What you should do: The required output consists solely of the lines from the line containing "Instruction: Click 同窓会 in the footer" through the end of the records, copied exactly.

○ ○ ○ ○

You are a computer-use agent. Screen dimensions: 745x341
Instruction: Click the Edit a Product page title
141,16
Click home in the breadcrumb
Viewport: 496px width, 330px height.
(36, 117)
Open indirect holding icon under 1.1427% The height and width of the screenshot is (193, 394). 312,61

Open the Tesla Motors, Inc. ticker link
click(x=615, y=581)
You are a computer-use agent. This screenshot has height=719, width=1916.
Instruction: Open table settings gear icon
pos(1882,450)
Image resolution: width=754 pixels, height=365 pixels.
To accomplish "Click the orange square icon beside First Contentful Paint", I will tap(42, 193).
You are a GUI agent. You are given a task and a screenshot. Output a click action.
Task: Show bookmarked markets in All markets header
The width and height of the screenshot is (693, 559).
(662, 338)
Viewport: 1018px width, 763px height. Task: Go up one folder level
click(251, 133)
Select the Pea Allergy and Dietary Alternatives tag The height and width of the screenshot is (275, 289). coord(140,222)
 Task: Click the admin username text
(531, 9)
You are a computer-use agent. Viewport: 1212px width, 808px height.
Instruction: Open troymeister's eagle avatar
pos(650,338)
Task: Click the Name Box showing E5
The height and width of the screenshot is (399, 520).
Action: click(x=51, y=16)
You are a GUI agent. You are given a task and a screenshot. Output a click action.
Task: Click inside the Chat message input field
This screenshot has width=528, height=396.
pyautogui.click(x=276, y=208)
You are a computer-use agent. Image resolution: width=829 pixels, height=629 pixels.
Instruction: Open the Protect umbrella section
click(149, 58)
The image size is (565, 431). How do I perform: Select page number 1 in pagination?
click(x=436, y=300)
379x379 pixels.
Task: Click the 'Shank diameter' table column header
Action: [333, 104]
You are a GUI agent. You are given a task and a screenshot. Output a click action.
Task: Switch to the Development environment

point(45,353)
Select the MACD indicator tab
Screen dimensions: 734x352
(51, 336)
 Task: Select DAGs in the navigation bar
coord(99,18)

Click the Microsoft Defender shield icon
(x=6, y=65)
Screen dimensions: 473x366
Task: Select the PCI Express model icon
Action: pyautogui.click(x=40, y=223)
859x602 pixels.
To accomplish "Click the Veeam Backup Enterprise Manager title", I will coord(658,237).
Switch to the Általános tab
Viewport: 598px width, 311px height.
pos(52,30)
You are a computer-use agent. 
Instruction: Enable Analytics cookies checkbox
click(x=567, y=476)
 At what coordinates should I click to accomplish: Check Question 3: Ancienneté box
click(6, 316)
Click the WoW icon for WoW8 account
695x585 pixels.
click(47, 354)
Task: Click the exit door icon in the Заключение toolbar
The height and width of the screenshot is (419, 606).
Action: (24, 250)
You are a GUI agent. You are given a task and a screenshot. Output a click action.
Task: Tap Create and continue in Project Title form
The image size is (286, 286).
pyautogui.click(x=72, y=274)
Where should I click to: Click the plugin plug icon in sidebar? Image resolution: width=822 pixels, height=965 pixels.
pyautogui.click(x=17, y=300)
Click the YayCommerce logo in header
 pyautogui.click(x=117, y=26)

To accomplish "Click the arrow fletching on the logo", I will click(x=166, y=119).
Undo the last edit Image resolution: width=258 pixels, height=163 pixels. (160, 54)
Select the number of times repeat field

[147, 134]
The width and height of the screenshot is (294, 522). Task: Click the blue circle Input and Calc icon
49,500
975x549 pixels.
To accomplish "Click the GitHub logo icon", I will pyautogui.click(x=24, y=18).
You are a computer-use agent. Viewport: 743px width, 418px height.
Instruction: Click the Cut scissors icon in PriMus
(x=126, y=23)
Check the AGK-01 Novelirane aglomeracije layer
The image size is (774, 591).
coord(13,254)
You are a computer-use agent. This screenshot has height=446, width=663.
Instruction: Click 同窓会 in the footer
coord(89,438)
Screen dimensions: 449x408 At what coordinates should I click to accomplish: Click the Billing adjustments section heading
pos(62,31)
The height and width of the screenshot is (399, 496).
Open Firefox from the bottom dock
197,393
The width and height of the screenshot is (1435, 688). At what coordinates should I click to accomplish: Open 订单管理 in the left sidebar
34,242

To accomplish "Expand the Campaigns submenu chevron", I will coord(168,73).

○ ○ ○ ○

Solved problem:
Instruction: Click 同窓会 in the footer
coord(89,438)
Screen dimensions: 449x408 At what coordinates should I click to accomplish: Click the Billing adjustments section heading
pos(62,31)
The height and width of the screenshot is (399, 496).
Open Firefox from the bottom dock
197,393
The width and height of the screenshot is (1435, 688). At what coordinates should I click to accomplish: Open 订单管理 in the left sidebar
34,242

To accomplish "Expand the Campaigns submenu chevron", I will coord(168,73).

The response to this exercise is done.